1. A bridge jacking and reinforcing method comprises the following steps:

step one: ejecting positions needing to be drilled on the bridge abutment back walls on two sides of the bridge by using ink lines, drilling four corners on the upper, lower, left and right sides of the positions needing to be drilled with water, penetrating through the original wall, and enabling a core diameter to be 50-75 mm so as to enable a rope saw to penetrate through a rope, cutting four sides of a hole by using the rope saw, and placing a jack at the position, located in the center of the wall, in the hole after the hole is drilled;

step two: annular brackets (1) are respectively arranged at the upper and lower positions of the designed cut-off part of the bridge pier (4), and a jack and a cushion block are arranged between the upper and lower annular brackets (1);

step three: setting a limiting device and a jacking system on the abutment and the bridge pier (4), specifically marking the positions of the limiting device on the abutment and the bridge pier (4), planting ribs, embedding steel plates and connecting the limiting device after roughening, and placing foam plates at the abutment above the cut-off surface and the close-fitting positions of the abutment and the bridge pier (4) and the limiting device to ensure that a certain gap is reserved between the limiting device and the original structure so as to facilitate jacking construction;

step four: the bridge abutment on two sides is cut off integrally at the position below the abutment cap at the upper end of the abutment body, rib plates behind the wall are required to be cut off locally at the upper part, the bridge abutment is cut off according to the designed position, and the bridge pier (4) adopts a rope saw to conduct circular cutting according to the designed position;

step five: after the abutment and the bridge pier (4) are cut off, the abutment and the bridge pier (4) are integrally jacked by a jacking system, cushion blocks are gradually increased in the jacking process, and the abutment and the bridge pier (4) are jacked to the designed elevation; removing the jack at the abutment after the jacking is finished;

step six: binding steel bars in the jacking height (2) of the abutment and the bridge pier (4), installing a template, pouring concrete, and connecting the abutment and the jacking part of the abutment, the bridge pier (4) and the jacking part of the bridge pier (4); removing the jack at the bridge pier (4) after the concrete meets the design requirement;

step seven: and constructing tie beams (3) between the bridge piers (4), wherein the tie beams (3) are connected with upper and lower annular brackets (1) of the bridge piers (4).

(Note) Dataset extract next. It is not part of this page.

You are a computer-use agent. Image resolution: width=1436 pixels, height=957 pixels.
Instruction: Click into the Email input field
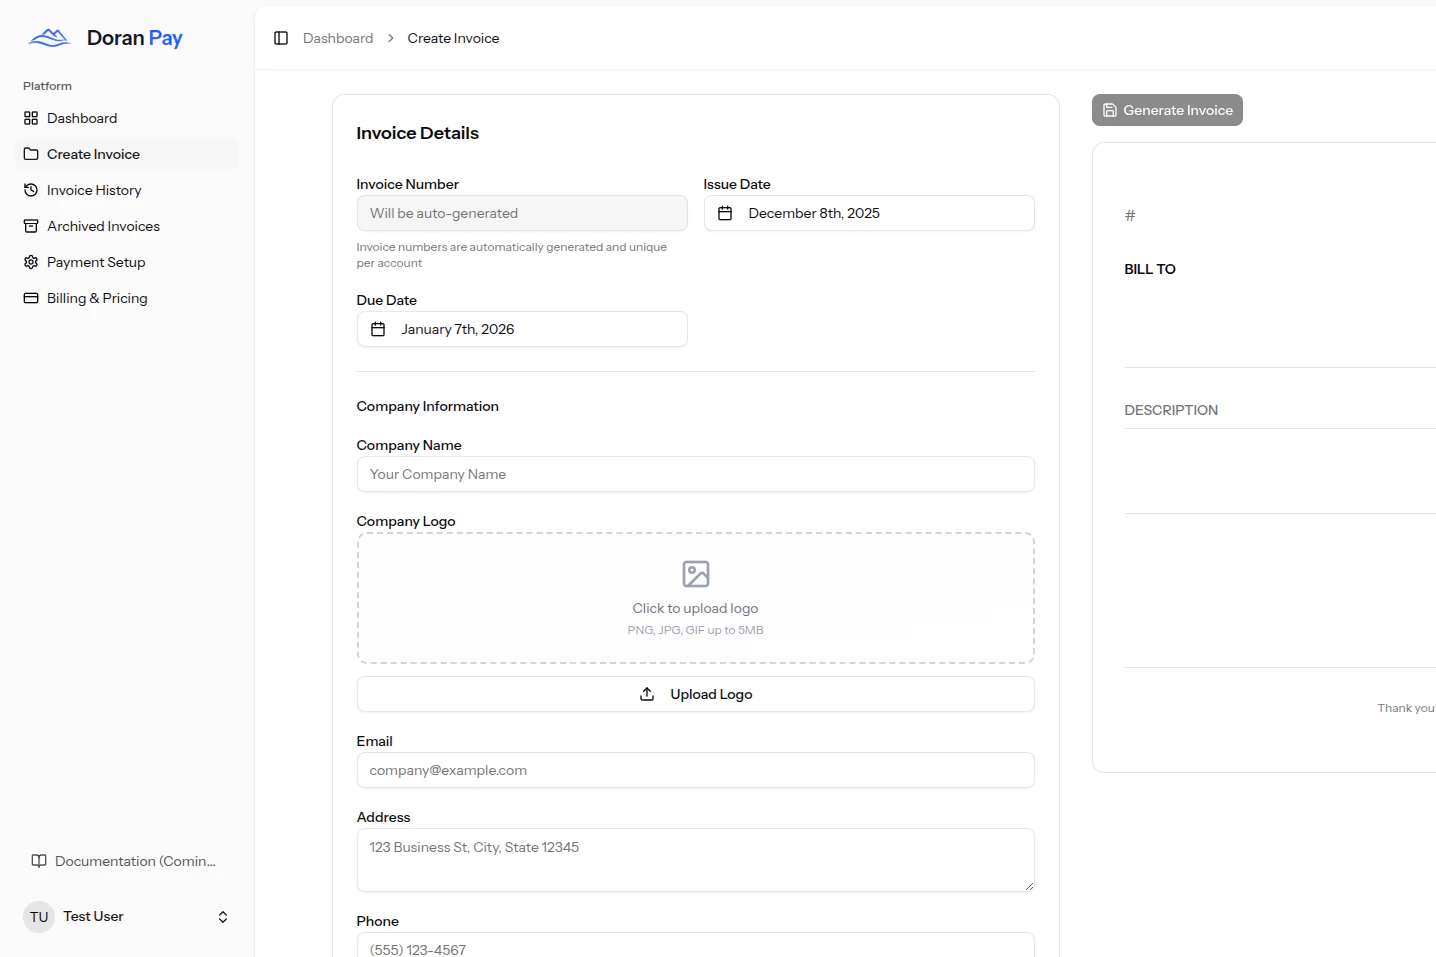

2. The bridge jacking and reinforcing method according to claim 1, wherein: in the second step, the distance between the upper annular bracket (1) and the lower annular bracket (1) is 500mm.

3. The bridge jacking and reinforcing method according to claim 1, wherein: in the third step, displacement sensors are arranged at the positions of the larger deformation, the annular bracket (1) and the cap beam, and the displacement sensors are in wireless communication connection with the jacking system.

4. The bridge jacking and reinforcing method according to claim 1, wherein: in the fourth step, the abutment and the bridge pier (4) are cut by adopting a hydraulic concrete cutting system matched with a rope saw.

5. The bridge jacking and reinforcing method according to claim 1, wherein: in the fifth step, the cushion block adopts a steel cushion block with the thickness of 350 x 150 mm.

6. The bridge jacking and reinforcing method according to claim 1, wherein: in the seventh step, if the jacking height is large, the tie beam (3) is designed to be an arch structure.